Please transcribe all of these lines without any changes.

Data items:
-- -- --

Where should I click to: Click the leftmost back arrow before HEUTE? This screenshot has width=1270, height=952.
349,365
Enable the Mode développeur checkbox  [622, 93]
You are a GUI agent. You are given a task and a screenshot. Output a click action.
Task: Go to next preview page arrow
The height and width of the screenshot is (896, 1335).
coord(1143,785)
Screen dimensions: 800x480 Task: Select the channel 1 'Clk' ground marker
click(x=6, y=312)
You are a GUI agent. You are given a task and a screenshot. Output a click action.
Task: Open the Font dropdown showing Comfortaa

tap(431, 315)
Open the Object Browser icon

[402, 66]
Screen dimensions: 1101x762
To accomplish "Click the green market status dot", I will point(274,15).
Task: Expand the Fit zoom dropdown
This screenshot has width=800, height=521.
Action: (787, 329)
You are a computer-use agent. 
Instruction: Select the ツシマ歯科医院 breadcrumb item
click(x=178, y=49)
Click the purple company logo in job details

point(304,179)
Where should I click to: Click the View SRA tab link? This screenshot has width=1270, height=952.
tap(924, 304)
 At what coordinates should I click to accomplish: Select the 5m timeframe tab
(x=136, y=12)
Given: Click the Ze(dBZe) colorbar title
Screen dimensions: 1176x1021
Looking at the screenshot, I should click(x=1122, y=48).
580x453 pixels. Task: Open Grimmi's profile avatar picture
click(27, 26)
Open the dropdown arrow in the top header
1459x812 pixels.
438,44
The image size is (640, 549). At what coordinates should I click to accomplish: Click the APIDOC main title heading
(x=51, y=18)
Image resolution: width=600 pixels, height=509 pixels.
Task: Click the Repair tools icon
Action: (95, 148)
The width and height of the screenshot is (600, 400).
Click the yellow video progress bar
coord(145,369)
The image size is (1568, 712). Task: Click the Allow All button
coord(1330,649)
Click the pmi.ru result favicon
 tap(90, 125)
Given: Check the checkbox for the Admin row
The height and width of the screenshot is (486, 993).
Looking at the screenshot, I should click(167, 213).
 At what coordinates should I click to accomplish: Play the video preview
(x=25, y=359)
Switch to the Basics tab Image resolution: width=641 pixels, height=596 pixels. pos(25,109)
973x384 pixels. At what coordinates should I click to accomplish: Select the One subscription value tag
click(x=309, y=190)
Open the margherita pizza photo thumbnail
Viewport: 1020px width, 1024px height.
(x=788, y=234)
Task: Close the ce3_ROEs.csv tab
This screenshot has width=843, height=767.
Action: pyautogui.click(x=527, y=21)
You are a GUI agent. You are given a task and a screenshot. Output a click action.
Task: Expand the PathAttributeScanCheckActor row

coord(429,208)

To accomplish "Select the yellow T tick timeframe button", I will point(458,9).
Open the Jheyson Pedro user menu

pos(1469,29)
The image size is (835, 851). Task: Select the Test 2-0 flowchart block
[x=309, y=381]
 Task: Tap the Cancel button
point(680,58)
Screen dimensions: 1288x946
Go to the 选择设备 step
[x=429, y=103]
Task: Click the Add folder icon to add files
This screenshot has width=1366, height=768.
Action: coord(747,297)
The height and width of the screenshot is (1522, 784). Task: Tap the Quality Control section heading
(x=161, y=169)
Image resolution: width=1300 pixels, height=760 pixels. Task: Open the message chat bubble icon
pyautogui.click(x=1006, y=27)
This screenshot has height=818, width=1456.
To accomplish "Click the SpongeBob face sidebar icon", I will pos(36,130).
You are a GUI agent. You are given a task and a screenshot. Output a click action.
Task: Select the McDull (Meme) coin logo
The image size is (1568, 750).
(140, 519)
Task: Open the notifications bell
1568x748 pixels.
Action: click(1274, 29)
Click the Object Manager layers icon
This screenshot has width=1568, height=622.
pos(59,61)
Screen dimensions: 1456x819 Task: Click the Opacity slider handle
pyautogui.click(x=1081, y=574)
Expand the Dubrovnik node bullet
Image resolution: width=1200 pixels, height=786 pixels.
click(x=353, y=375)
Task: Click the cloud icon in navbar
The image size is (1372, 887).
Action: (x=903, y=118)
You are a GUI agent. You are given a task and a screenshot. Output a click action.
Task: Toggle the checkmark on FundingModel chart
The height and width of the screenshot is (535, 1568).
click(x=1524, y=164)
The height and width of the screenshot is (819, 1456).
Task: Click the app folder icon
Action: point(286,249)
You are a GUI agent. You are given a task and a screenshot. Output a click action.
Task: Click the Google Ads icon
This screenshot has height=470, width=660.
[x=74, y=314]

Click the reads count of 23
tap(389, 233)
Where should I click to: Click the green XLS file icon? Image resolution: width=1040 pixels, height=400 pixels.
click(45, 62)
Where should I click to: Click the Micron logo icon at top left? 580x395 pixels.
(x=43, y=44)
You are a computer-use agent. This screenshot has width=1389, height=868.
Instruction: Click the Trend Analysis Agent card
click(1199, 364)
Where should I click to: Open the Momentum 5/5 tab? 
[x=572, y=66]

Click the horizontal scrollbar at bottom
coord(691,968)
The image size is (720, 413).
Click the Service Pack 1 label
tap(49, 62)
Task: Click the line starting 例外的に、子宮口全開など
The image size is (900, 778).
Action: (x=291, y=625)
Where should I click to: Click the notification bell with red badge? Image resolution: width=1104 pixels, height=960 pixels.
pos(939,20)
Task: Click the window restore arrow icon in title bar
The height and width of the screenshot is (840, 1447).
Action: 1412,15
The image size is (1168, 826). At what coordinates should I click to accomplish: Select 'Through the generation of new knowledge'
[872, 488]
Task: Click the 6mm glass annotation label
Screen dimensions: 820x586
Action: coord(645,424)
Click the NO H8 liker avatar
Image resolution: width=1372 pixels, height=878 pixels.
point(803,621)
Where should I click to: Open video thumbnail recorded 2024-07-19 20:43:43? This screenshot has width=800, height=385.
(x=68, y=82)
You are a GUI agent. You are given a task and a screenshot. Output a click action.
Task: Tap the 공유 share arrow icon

-- -- --

• WORKED SOLUTION
Where should I click to: Click the leftmost back arrow before HEUTE? This screenshot has width=1270, height=952.
349,365
Enable the Mode développeur checkbox  [622, 93]
You are a GUI agent. You are given a task and a screenshot. Output a click action.
Task: Go to next preview page arrow
The height and width of the screenshot is (896, 1335).
coord(1143,785)
Screen dimensions: 800x480 Task: Select the channel 1 'Clk' ground marker
click(x=6, y=312)
You are a GUI agent. You are given a task and a screenshot. Output a click action.
Task: Open the Font dropdown showing Comfortaa

tap(431, 315)
Open the Object Browser icon

[402, 66]
Screen dimensions: 1101x762
To accomplish "Click the green market status dot", I will point(274,15).
Task: Expand the Fit zoom dropdown
This screenshot has width=800, height=521.
Action: (787, 329)
You are a computer-use agent. 
Instruction: Select the ツシマ歯科医院 breadcrumb item
click(x=178, y=49)
Click the purple company logo in job details

point(304,179)
Where should I click to: Click the View SRA tab link? This screenshot has width=1270, height=952.
tap(924, 304)
 At what coordinates should I click to accomplish: Select the 5m timeframe tab
(x=136, y=12)
Given: Click the Ze(dBZe) colorbar title
Screen dimensions: 1176x1021
Looking at the screenshot, I should click(x=1122, y=48).
580x453 pixels. Task: Open Grimmi's profile avatar picture
click(27, 26)
Open the dropdown arrow in the top header
1459x812 pixels.
438,44
The image size is (640, 549). At what coordinates should I click to accomplish: Click the APIDOC main title heading
(x=51, y=18)
Image resolution: width=600 pixels, height=509 pixels.
Task: Click the Repair tools icon
Action: (95, 148)
The width and height of the screenshot is (600, 400).
Click the yellow video progress bar
coord(145,369)
The image size is (1568, 712). Task: Click the Allow All button
coord(1330,649)
Click the pmi.ru result favicon
 tap(90, 125)
Given: Check the checkbox for the Admin row
The height and width of the screenshot is (486, 993).
Looking at the screenshot, I should click(167, 213).
 At what coordinates should I click to accomplish: Play the video preview
(x=25, y=359)
Switch to the Basics tab Image resolution: width=641 pixels, height=596 pixels. pos(25,109)
973x384 pixels. At what coordinates should I click to accomplish: Select the One subscription value tag
click(x=309, y=190)
Open the margherita pizza photo thumbnail
Viewport: 1020px width, 1024px height.
(x=788, y=234)
Task: Close the ce3_ROEs.csv tab
This screenshot has width=843, height=767.
Action: pyautogui.click(x=527, y=21)
You are a GUI agent. You are given a task and a screenshot. Output a click action.
Task: Expand the PathAttributeScanCheckActor row

coord(429,208)

To accomplish "Select the yellow T tick timeframe button", I will point(458,9).
Open the Jheyson Pedro user menu

pos(1469,29)
The image size is (835, 851). Task: Select the Test 2-0 flowchart block
[x=309, y=381]
 Task: Tap the Cancel button
point(680,58)
Screen dimensions: 1288x946
Go to the 选择设备 step
[x=429, y=103]
Task: Click the Add folder icon to add files
This screenshot has width=1366, height=768.
Action: coord(747,297)
The height and width of the screenshot is (1522, 784). Task: Tap the Quality Control section heading
(x=161, y=169)
Image resolution: width=1300 pixels, height=760 pixels. Task: Open the message chat bubble icon
pyautogui.click(x=1006, y=27)
This screenshot has height=818, width=1456.
To accomplish "Click the SpongeBob face sidebar icon", I will pos(36,130).
You are a GUI agent. You are given a task and a screenshot. Output a click action.
Task: Select the McDull (Meme) coin logo
The image size is (1568, 750).
(140, 519)
Task: Open the notifications bell
1568x748 pixels.
Action: click(1274, 29)
Click the Object Manager layers icon
This screenshot has width=1568, height=622.
pos(59,61)
Screen dimensions: 1456x819 Task: Click the Opacity slider handle
pyautogui.click(x=1081, y=574)
Expand the Dubrovnik node bullet
Image resolution: width=1200 pixels, height=786 pixels.
click(x=353, y=375)
Task: Click the cloud icon in navbar
The image size is (1372, 887).
Action: (x=903, y=118)
You are a GUI agent. You are given a task and a screenshot. Output a click action.
Task: Toggle the checkmark on FundingModel chart
The height and width of the screenshot is (535, 1568).
click(x=1524, y=164)
The height and width of the screenshot is (819, 1456).
Task: Click the app folder icon
Action: point(286,249)
You are a GUI agent. You are given a task and a screenshot. Output a click action.
Task: Click the Google Ads icon
This screenshot has height=470, width=660.
[x=74, y=314]

Click the reads count of 23
tap(389, 233)
Where should I click to: Click the green XLS file icon? Image resolution: width=1040 pixels, height=400 pixels.
click(45, 62)
Where should I click to: Click the Micron logo icon at top left? 580x395 pixels.
(x=43, y=44)
You are a computer-use agent. This screenshot has width=1389, height=868.
Instruction: Click the Trend Analysis Agent card
click(1199, 364)
Where should I click to: Open the Momentum 5/5 tab? 
[x=572, y=66]

Click the horizontal scrollbar at bottom
coord(691,968)
The image size is (720, 413).
Click the Service Pack 1 label
tap(49, 62)
Task: Click the line starting 例外的に、子宮口全開など
The image size is (900, 778).
Action: (x=291, y=625)
Where should I click to: Click the notification bell with red badge? Image resolution: width=1104 pixels, height=960 pixels.
pos(939,20)
Task: Click the window restore arrow icon in title bar
The height and width of the screenshot is (840, 1447).
Action: 1412,15
The image size is (1168, 826). At what coordinates should I click to accomplish: Select 'Through the generation of new knowledge'
[872, 488]
Task: Click the 6mm glass annotation label
Screen dimensions: 820x586
Action: coord(645,424)
Click the NO H8 liker avatar
Image resolution: width=1372 pixels, height=878 pixels.
point(803,621)
Where should I click to: Open video thumbnail recorded 2024-07-19 20:43:43? This screenshot has width=800, height=385.
(x=68, y=82)
You are a GUI agent. You are given a task and a screenshot. Output a click action.
Task: Tap the 공유 share arrow icon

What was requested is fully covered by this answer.